*** Opening of SUPPLIED TEXT ***

The Museum of Rail Travel at Ingrow, England is operated by the Vintage Carriages Trust (VCT), a charity based just north of Ingrow (West) railway station on the Keighley and Worth Valley Railway in West Yorkshire. Founded in 1965, it became a registered charity in 1981 and opened in 1990.

The museum was re-branded as the "Carriage Works Museum" in 2023.

The Trust has provided railway carriages for over 70 films and television programmes.

Two of the steam locomotives owned by VCT – "Sir Berkeley" and "Bellerophon" have visited railways in the Netherlands. "Bellerophon" has also visited Belgium. "Sir Berkeley" is on loan to the Middleton Railway, Leeds. A third locomotive, Lord Mayor, an 0-4-0 saddle tank steam locomotive is on static display in the museum.

*** Close of SUPPLIED TEXT ***

TASKS AND EXERCISES
[1] Can you write out the part of the Museum of Rail Travel text starting at "The Museum of" and ending at "in the museum."?
[2] Can you carry the Museum of Rail Travel text on from its final sentence?

*** Opening of DATASET ***

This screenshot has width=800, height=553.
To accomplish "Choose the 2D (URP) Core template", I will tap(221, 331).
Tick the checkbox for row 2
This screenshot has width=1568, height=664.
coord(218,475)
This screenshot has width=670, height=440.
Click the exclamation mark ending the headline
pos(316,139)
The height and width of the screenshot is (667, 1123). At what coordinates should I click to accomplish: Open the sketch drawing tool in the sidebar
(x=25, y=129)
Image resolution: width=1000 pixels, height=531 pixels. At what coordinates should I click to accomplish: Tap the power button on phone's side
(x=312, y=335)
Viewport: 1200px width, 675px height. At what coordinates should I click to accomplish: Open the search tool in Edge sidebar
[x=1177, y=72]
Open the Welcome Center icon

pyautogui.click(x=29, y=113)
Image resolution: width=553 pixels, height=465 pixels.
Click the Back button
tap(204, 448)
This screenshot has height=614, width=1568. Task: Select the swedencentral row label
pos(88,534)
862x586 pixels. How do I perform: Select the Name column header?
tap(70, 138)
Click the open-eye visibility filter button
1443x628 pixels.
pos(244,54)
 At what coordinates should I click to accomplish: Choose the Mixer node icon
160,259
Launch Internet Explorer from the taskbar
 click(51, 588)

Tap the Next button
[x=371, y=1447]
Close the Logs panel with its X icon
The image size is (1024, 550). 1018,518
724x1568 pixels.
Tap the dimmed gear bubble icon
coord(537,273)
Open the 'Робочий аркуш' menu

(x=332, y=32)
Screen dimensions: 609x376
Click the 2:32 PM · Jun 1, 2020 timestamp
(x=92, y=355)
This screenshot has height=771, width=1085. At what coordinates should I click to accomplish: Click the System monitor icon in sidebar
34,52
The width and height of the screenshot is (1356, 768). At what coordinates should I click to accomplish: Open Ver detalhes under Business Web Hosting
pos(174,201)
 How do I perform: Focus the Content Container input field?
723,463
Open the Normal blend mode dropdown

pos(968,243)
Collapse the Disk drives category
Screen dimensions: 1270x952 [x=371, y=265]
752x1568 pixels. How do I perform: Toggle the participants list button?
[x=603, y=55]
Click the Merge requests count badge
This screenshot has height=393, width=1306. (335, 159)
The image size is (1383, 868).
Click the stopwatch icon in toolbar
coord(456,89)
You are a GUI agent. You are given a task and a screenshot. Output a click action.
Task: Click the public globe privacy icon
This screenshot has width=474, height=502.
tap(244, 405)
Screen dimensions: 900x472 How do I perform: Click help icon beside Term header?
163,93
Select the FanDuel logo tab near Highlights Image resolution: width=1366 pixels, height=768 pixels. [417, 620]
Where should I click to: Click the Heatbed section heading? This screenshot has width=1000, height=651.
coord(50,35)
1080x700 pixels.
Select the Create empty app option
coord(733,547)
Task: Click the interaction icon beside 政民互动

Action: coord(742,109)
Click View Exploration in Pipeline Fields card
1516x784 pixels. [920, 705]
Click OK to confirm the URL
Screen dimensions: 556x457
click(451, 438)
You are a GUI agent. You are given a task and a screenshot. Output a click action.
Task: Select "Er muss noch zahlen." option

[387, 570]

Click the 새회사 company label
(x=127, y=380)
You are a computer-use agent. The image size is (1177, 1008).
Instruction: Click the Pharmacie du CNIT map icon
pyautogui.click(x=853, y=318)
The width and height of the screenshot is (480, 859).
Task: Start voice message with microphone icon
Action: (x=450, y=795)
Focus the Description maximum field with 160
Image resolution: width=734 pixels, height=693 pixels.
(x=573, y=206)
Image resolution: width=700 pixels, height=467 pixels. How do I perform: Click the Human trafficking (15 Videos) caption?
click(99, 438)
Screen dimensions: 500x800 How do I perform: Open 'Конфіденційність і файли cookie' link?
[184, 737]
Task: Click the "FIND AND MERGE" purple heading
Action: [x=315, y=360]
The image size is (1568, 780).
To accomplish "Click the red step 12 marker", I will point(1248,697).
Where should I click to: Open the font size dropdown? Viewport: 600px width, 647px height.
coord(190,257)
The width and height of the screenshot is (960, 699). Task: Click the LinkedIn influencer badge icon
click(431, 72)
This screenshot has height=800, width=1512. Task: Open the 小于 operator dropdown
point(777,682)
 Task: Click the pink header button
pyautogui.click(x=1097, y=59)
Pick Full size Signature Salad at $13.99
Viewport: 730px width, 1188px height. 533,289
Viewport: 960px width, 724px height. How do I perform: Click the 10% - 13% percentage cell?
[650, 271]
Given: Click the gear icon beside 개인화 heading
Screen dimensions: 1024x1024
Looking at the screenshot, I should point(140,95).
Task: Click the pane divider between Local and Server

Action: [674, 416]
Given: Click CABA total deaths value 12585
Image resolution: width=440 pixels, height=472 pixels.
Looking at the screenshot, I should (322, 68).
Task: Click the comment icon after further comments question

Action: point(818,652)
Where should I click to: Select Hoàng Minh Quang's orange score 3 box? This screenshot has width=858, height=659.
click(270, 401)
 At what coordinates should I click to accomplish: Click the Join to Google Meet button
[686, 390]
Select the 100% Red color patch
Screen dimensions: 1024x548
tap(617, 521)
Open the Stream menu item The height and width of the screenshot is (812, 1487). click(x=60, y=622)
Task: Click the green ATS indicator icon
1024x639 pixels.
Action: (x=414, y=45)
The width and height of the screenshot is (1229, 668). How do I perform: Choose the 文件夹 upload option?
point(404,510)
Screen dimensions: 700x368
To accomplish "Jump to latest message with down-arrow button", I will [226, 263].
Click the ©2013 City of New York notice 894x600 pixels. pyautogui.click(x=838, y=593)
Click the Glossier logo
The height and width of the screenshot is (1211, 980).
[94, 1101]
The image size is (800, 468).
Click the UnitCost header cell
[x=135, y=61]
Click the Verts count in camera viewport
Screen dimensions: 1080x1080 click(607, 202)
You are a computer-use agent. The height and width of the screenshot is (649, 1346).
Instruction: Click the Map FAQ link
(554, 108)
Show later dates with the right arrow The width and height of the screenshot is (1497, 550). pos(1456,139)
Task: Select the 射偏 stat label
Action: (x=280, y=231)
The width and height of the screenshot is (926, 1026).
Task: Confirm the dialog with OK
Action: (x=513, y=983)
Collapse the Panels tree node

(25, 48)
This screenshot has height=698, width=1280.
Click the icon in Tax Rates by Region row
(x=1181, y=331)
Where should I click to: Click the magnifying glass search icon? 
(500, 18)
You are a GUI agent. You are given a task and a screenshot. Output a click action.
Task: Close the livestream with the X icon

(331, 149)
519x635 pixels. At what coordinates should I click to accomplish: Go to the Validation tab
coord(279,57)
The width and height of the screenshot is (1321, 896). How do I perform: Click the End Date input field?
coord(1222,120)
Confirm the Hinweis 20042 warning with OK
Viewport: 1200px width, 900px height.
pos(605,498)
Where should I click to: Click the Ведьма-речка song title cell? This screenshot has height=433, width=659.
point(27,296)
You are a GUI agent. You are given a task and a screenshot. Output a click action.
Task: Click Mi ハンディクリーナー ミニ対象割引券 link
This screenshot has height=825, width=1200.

*** Close of DATASET ***

TASK-BY-TASK RESULTS
[1]
The Museum of Rail Travel at Ingrow, England is operated by the Vintage Carriages Trust (VCT), a charity based just north of Ingrow (West) railway station on the Keighley and Worth Valley Railway in West Yorkshire. Founded in 1965, it became a registered charity in 1981 and opened in 1990.

The museum was re-branded as the "Carriage Works Museum" in 2023.

The Trust has provided railway carriages for over 70 films and television programmes.

Two of the steam locomotives owned by VCT – "Sir Berkeley" and "Bellerophon" have visited railways in the Netherlands. "Bellerophon" has also visited Belgium. "Sir Berkeley" is on loan to the Middleton Railway, Leeds. A third locomotive, Lord Mayor, an 0-4-0 saddle tank steam locomotive is on static display in the museum.

[2]
== The VCT Collection ==
===Carriages===
The Vintage Carriages Trust owns the following carriages:
- Manchester Sheffield & Lincolnshire Railway four-wheeled tri-composite no. 176, built 1876
- Midland Railway composite no. 357, built 1886
- Great Northern Railway brake third no. 589, built 1888
- Great Northern Railway brake composite no. 2856, built 1898
- Metropolitan Railway brake third no. 427, built 1910
- Metropolitan Railway third no. 465, built 1919
- Metropolitan Railway first no. 509, built 1923
- Southern Railway brake third no. 3554, built 1924
- British Railways Bulleid design third no. 1469, built 1950

=== Road vehicles ===
Until early 2008, the museum was also home to a 1948 Scammell "mechanical horse", on loan from Tate & Lyle. This lorry attracted media attention in July 2002 when the museum received a speeding ticket, from Greater Manchester Police, claiming that the three-wheel vehicle had been caught speeding at 44 miles per hour in a 30 mph zone – when in fact it has a maximum speed of only 18 mph. (It was a case of mistaken identity: a Belgian car with the same number plate has been caught on camera in Bolton). Museum bosses were pleased to be able to show CCTV footage in its defence – at the time of the incident it was in pieces in the museum's workshops.

After a lengthy restoration into LNER blue livery, the mechanical horse and a matching trailer left Ingrow for pastures new in June 2008.